Killian Nielsen, figlio di Brigitte Nielsen, ha vissuto in passato dei momenti molto complessi. Dai 23 ai 27 anni è stato dipendente dall’alcol e a salvarlo è stato l’amore di una donna, Laura Barbieri, che lo ha aiutato ad affrontare la sua dipendenza e a riprendere in mano la sua vita, che stava purtroppo gettando via. Proprio grazie a Laura Barbieri, Killian ha trovato la forza di rialzarsi e di tornare a sorridere, come ha ammesso lui stesso.
Killian racconta: “Fino ai miei 13 anni è andato tutto bene, poi, a quell’età, quando mia mamma si separò da Raul (Meyer, ndr) , con cui è stata sposata 13 anni, lei è andata a vivere negli Stati Uniti.

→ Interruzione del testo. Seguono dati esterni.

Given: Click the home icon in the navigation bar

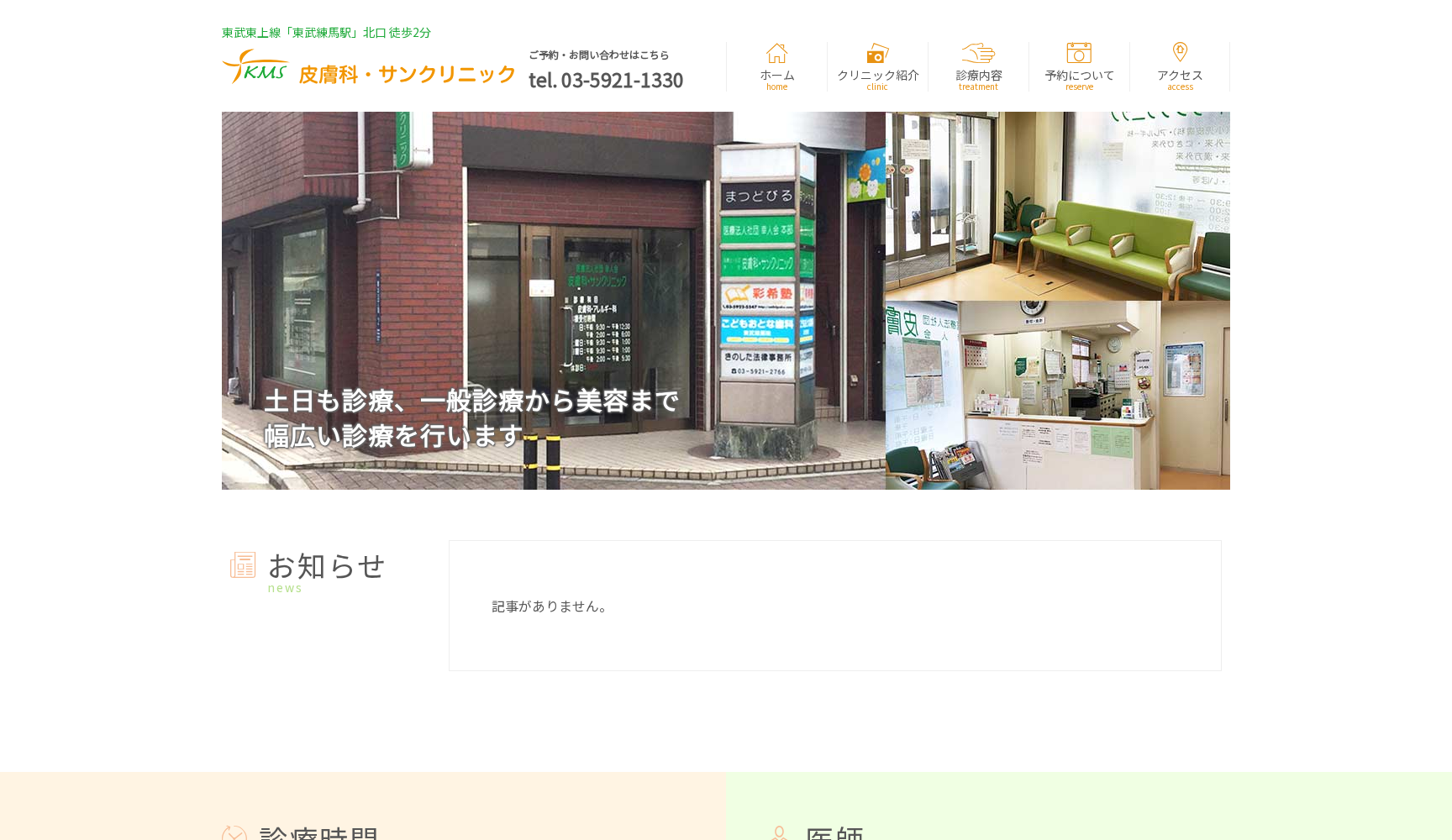Looking at the screenshot, I should [x=776, y=55].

Io non sono partito con lei perché avevo la scuola, le mie amicizie, quindi, non volevo trasferirmi. All’epoca, ero minorenne, quindi, sì, ho scelto di restare in Italia, ma forse avrebbe dovuto insistere di più per portarmi con lei”. “All’età di 15 anni, lavoravo con mio papà ma vivevo da solo perché volevo essere indipendente, poi, ho conosciuto brutte compagnie che mi hanno portato fuori strada. Il nostro rapporto è tornato più sereno quando ho conosciuto la mia compagna Laura, perché ho smesso di bere e sono tornato ad avere un mio equilibrio”, prosegue.

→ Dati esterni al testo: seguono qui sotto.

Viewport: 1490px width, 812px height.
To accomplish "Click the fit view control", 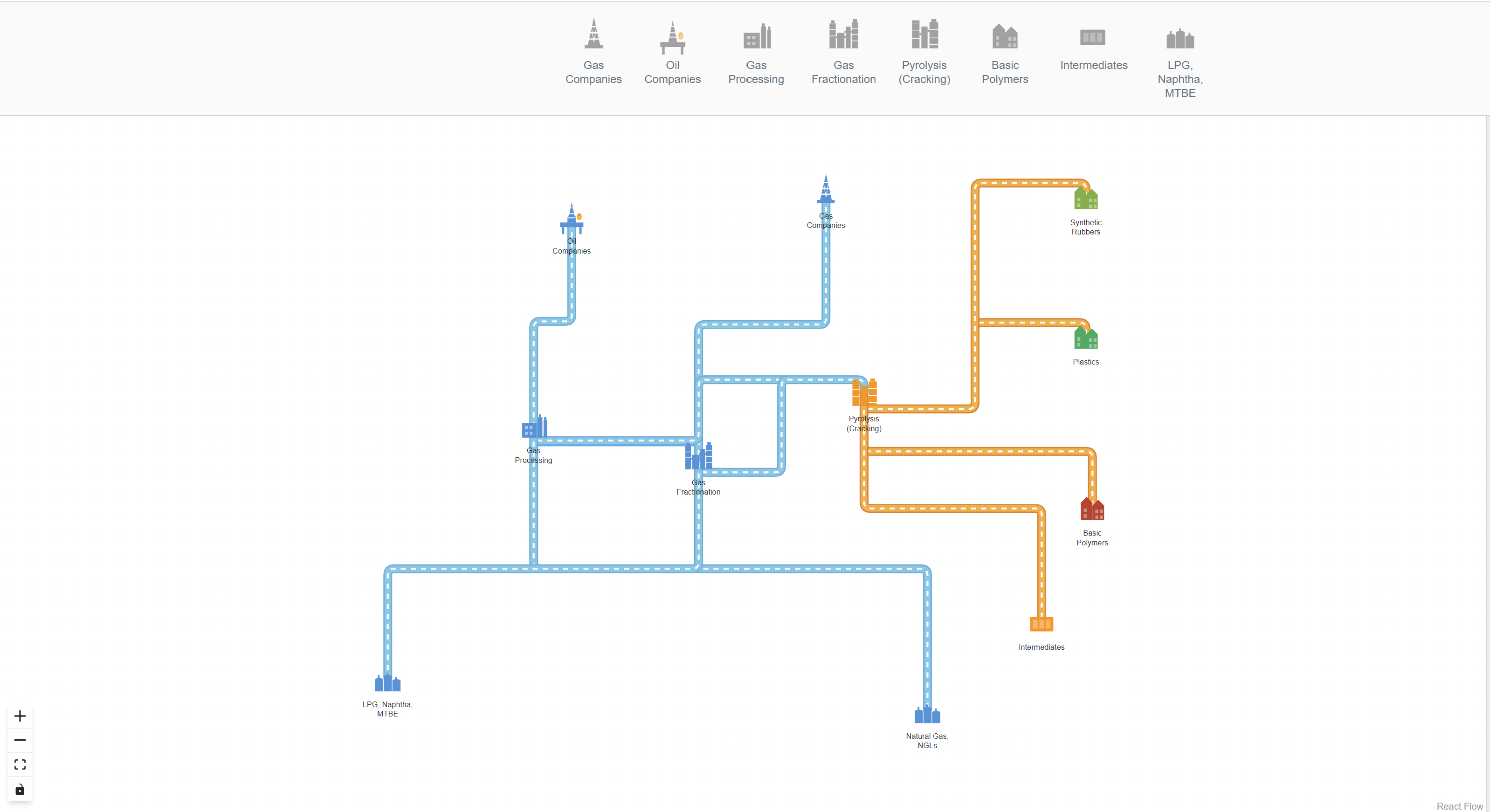I will (20, 764).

La donna che ama è stata la sua salvezza. La donna confida: “L’ho trovato in questa situazione, abbiamo fatto un percorso impegnativo e lungo, cercando aiuto anche nella famiglia. Mi sembrava assurdo che un ragazzo come lui non avesse nessuno vicino. I fratelli avevano la loro vita, sì, avevano cercato di fargli capire che stava percorrendo la strada sbagliata, allontanandosi, ma lui non aveva ancora quella forza dentro di sé. Il rapporto con i genitori era quello che era”.
Ospite de “La volta buona”, l’ex Isola dei Famosi ha ammesso: “È stato con Laura che sono riuscito a uscire dall’alcolismo, a ritrovare un equilibrio anche con mia madre”. Un equilibrio che purtroppo non sembra durato a lungo visto che i rapporti con Brigitte attualmente non sono buoni. Con Laura, però, le cose sembrano andare alla grande.